==== MATERIAL SHOWN ====

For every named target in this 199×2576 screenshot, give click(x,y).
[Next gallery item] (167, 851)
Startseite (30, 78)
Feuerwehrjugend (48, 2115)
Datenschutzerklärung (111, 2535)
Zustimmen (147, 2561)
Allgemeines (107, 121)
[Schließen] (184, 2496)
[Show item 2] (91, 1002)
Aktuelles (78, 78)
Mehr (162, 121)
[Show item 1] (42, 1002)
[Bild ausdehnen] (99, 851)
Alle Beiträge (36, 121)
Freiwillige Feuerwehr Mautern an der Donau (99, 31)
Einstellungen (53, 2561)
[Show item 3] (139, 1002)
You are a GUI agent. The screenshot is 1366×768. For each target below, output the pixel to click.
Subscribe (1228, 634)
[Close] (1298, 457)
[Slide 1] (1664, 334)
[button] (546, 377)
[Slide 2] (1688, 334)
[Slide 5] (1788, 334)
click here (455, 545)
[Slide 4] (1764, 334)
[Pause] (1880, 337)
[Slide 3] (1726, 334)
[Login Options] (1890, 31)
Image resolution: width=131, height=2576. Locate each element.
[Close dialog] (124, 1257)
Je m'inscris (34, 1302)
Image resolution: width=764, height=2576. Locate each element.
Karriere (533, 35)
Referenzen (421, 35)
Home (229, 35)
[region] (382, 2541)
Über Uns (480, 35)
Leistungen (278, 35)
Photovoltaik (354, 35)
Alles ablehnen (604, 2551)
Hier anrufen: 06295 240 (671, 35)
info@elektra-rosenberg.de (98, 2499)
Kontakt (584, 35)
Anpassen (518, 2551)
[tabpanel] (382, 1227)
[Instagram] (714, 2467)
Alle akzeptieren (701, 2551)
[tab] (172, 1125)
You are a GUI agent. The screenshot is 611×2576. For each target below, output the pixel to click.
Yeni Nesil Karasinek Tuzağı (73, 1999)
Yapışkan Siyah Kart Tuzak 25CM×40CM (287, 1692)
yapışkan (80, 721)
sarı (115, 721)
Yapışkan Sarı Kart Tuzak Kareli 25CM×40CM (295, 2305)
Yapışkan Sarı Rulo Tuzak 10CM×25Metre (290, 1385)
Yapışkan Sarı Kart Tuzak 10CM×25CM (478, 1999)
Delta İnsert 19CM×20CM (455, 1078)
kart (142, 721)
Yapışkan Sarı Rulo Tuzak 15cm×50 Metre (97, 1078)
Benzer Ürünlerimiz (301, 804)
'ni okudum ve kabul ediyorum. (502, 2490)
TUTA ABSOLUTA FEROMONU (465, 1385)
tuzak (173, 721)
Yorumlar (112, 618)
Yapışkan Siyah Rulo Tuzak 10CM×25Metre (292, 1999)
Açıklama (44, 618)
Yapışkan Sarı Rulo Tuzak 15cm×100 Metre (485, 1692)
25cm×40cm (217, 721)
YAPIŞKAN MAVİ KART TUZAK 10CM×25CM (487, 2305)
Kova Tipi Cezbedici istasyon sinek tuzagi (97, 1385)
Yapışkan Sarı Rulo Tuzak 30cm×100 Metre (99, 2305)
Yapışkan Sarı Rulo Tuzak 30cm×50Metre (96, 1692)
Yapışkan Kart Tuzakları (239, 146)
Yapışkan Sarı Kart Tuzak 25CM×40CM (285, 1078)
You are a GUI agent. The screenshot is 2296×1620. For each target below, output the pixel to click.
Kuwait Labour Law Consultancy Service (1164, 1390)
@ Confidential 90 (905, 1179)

====

EXERCISE: The full set of entries above should be given again exactly.

ANSWER FOR THIS EXERCISE:
For every named target in this 199×2576 screenshot, give click(x,y).
[Next gallery item] (167, 851)
Startseite (30, 78)
Feuerwehrjugend (48, 2115)
Datenschutzerklärung (111, 2535)
Zustimmen (147, 2561)
Allgemeines (107, 121)
[Schließen] (184, 2496)
[Show item 2] (91, 1002)
Aktuelles (78, 78)
Mehr (162, 121)
[Show item 1] (42, 1002)
[Bild ausdehnen] (99, 851)
Alle Beiträge (36, 121)
Freiwillige Feuerwehr Mautern an der Donau (99, 31)
Einstellungen (53, 2561)
[Show item 3] (139, 1002)
You are a GUI agent. The screenshot is 1366×768. For each target below, output the pixel to click.
Subscribe (1228, 634)
[Close] (1298, 457)
[Slide 1] (1664, 334)
[button] (546, 377)
[Slide 2] (1688, 334)
[Slide 5] (1788, 334)
click here (455, 545)
[Slide 4] (1764, 334)
[Pause] (1880, 337)
[Slide 3] (1726, 334)
[Login Options] (1890, 31)
Image resolution: width=131, height=2576. Locate each element.
[Close dialog] (124, 1257)
Je m'inscris (34, 1302)
Image resolution: width=764, height=2576. Locate each element.
Karriere (533, 35)
Referenzen (421, 35)
Home (229, 35)
[region] (382, 2541)
Über Uns (480, 35)
Leistungen (278, 35)
Photovoltaik (354, 35)
Alles ablehnen (604, 2551)
Hier anrufen: 06295 240 (671, 35)
info@elektra-rosenberg.de (98, 2499)
Kontakt (584, 35)
Anpassen (518, 2551)
[tabpanel] (382, 1227)
[Instagram] (714, 2467)
Alle akzeptieren (701, 2551)
[tab] (172, 1125)
You are a GUI agent. The screenshot is 611×2576. For each target below, output the pixel to click.
Yeni Nesil Karasinek Tuzağı (73, 1999)
Yapışkan Siyah Kart Tuzak 25CM×40CM (287, 1692)
yapışkan (80, 721)
sarı (115, 721)
Yapışkan Sarı Kart Tuzak Kareli 25CM×40CM (295, 2305)
Yapışkan Sarı Rulo Tuzak 10CM×25Metre (290, 1385)
Yapışkan Sarı Kart Tuzak 10CM×25CM (478, 1999)
Delta İnsert 19CM×20CM (455, 1078)
kart (142, 721)
Yapışkan Sarı Rulo Tuzak 15cm×50 Metre (97, 1078)
Benzer Ürünlerimiz (301, 804)
'ni okudum ve kabul ediyorum. (502, 2490)
TUTA ABSOLUTA FEROMONU (465, 1385)
tuzak (173, 721)
Yorumlar (112, 618)
Yapışkan Siyah Rulo Tuzak 10CM×25Metre (292, 1999)
Açıklama (44, 618)
Yapışkan Sarı Rulo Tuzak 15cm×100 Metre (485, 1692)
25cm×40cm (217, 721)
YAPIŞKAN MAVİ KART TUZAK 10CM×25CM (487, 2305)
Kova Tipi Cezbedici istasyon sinek tuzagi (97, 1385)
Yapışkan Sarı Rulo Tuzak 30cm×100 Metre (99, 2305)
Yapışkan Sarı Rulo Tuzak 30cm×50Metre (96, 1692)
Yapışkan Kart Tuzakları (239, 146)
Yapışkan Sarı Kart Tuzak 25CM×40CM (285, 1078)
You are a GUI agent. The screenshot is 2296×1620. For each target below, output the pixel to click.
Kuwait Labour Law Consultancy Service (1164, 1390)
@ Confidential 90 (905, 1179)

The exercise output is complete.